Aug 12, 2004 10:28
Dear Pa,
I have given this a lot of thought, and I've decided to move out on my own. Well, not exactly on my own, but with Erin and Gerk. I want to thank you for all that you have done for me since I moved here. You got me out of Mom's "nest". But now, I feel that it is time for me to be independent of my parents completely.
You said something in reference to Gerk a couple months ago that really hit home with me. You said that you didn't like Gerk because he has never given you a reason to like him. You said "He only wants to do whatever his parents will fund". That is actually more true of me than Gerk because my parents pay for my college education. You said "He wants to be an actor so bad, but how many auditions has he gone to since he's moved here?" I've been here over two years and I haven't been to a single audition and I want to act just as much as Gerk, if not more. So you could just as easily dislike me for the same reasons you dislike Gerk. The fact that Gerk is my best friend and you have such disdain for him really hurts my feelings.

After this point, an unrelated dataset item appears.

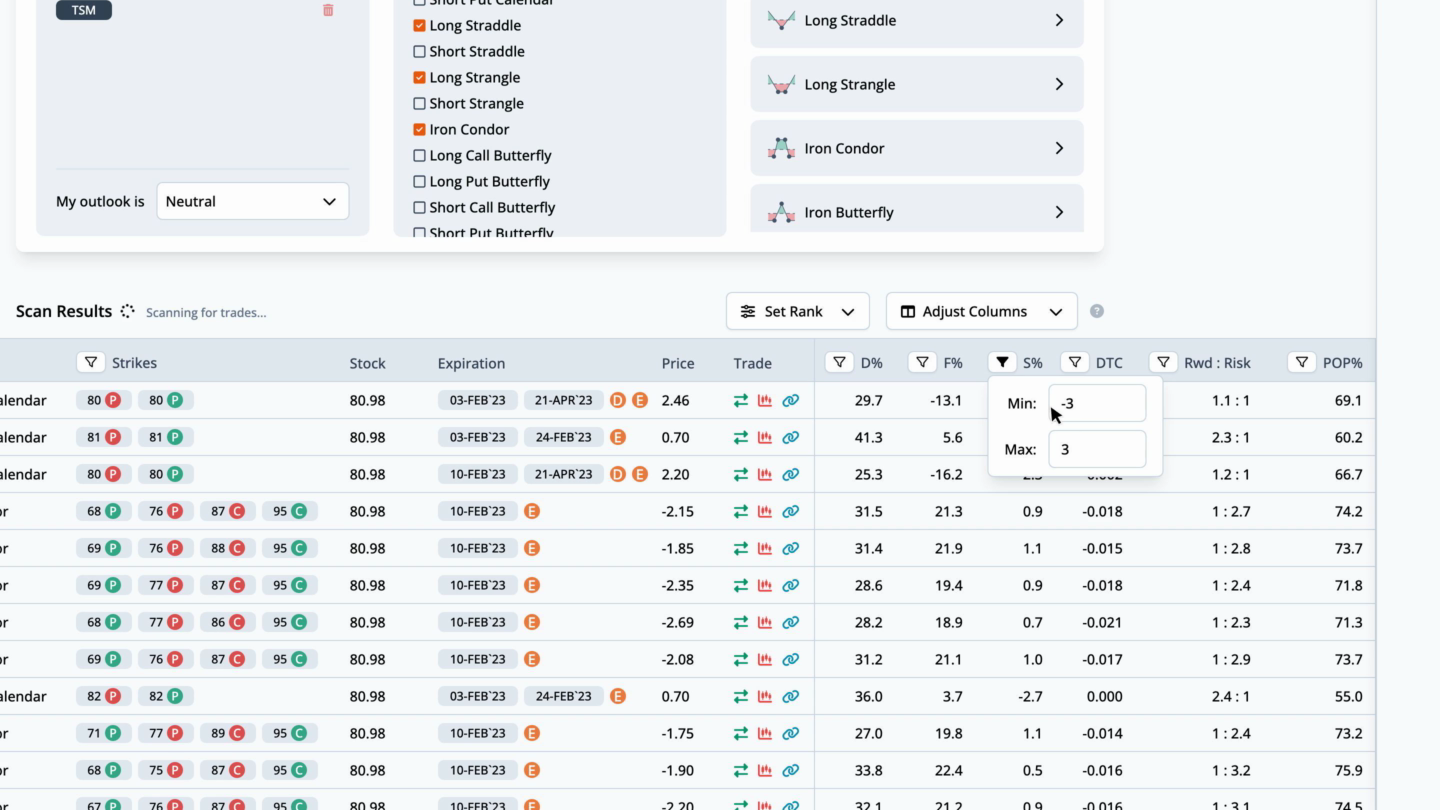Image resolution: width=1440 pixels, height=810 pixels.
Task: Uncheck the Iron Condor checkbox
Action: tap(419, 130)
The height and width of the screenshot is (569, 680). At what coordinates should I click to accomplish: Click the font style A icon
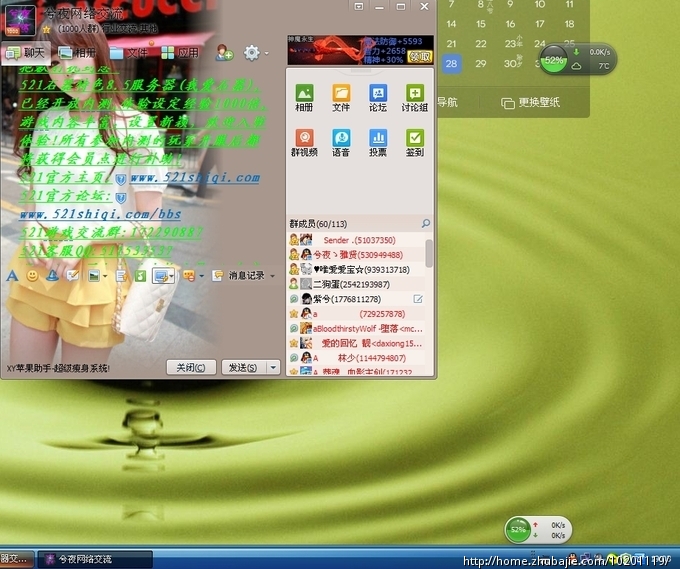tap(12, 275)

Another reason I'm moving out is because I'm 22 years old and I don't really feel like an adult around you. I still feel like an 11-year-old who is allowed to make some choices, but only as long as you think they are the right ones. When I was planning on moving out the last time, you took it upon yourself to tell my mom about it instead of letting me be an adult and tell her myself. Well, this time around I've already told her about it. I'm not going to school this semester because I'm going to change my major from Hotel Administration to Drama, where I should have been the whole time. Hotel Admin. just isn't for me. And I don't want to get into that line of work because it will keep me from doing what I truly want to do with my life. I have spoken to many people about my situation, and the consensus is that I should study my craft, and I could possibly even get my MFA in Theatre and I could teach while I'm auditioning for parts. Acting students would be more tolerant of me missing a class if I need to miss it for an audition. A hotel wouldn't give me the freedom to do that.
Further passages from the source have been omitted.